The underlying securities which serve as collateral for the
repurchase agreements entered into by the Fund may include U.S.
government securities, corporate obligations, and convertible
securities, and are marked-to-market daily in order to maintain full
collateralization (typically purchase price plus accrued interest).
\15\ The Fund will invest only in securities that the Investment
Adviser deems to be sufficiently liquid. While corporate bonds and
emerging market debt generally must have $200 million or more par
amount outstanding and significant par value traded to be considered
as an eligible investment, at least 80% of issues of corporate bonds
or corporate debt held by the Fund must have $200 million or more
par amount outstanding.
\16\ The Fund may invest in MBS or other asset-backed securities
issued or guaranteed by private issuers.
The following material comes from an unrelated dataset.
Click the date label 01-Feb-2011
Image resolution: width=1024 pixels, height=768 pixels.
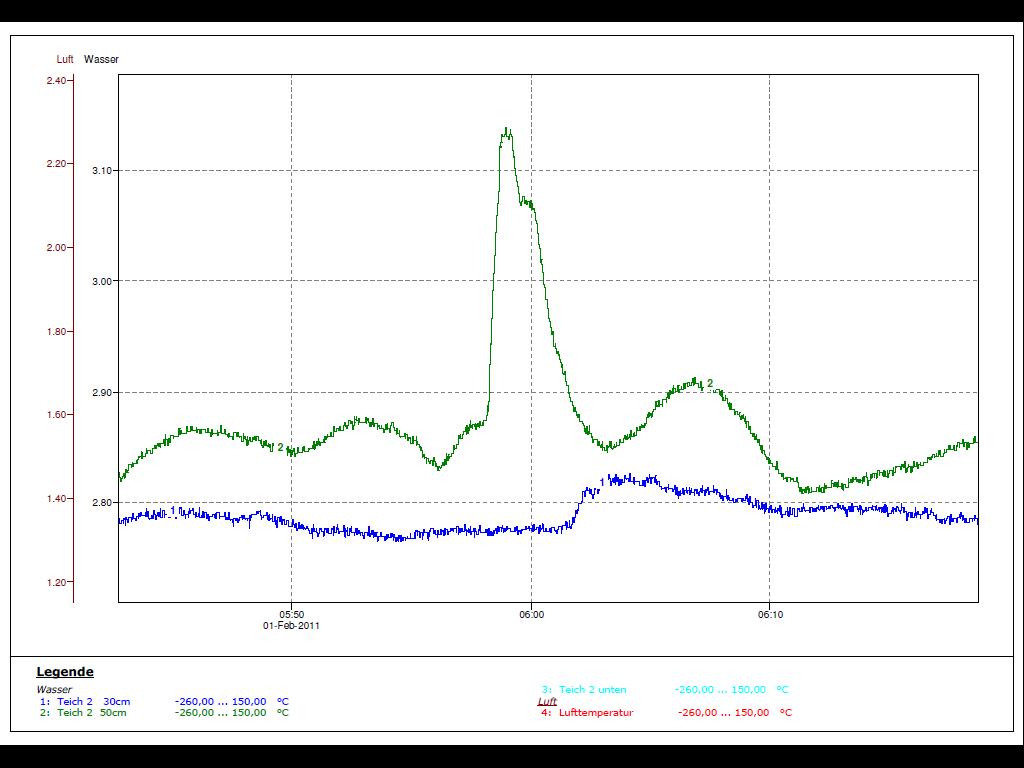tap(291, 626)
The MBS in which the Fund
may invest may also include RMBS, CMOs and CMBS. The asset-backed
securities in which the Fund may invest include CDOs.
---------------------------------------------------------------------------
According to the Registration Statement, the Fund may obtain
exposure to the securities in which it normally invests by engaging in
various investment techniques, including, but not limited to, forward
purchase agreements, mortgage dollar roll, and ``TBA'' mortgage
trading. The Fund also may invest directly in ETFs and other investment
companies that provide exposure to fixed income securities similar to
those securities in which the Fund may invest in directly.
The Fund will normally invest at least 80% of its net assets in
fixed income securities.
Other Investments
Each Fund may invest up to an aggregate amount of 15% of its net
assets in: (1) Illiquid securities; and (2) Rule 144A securities.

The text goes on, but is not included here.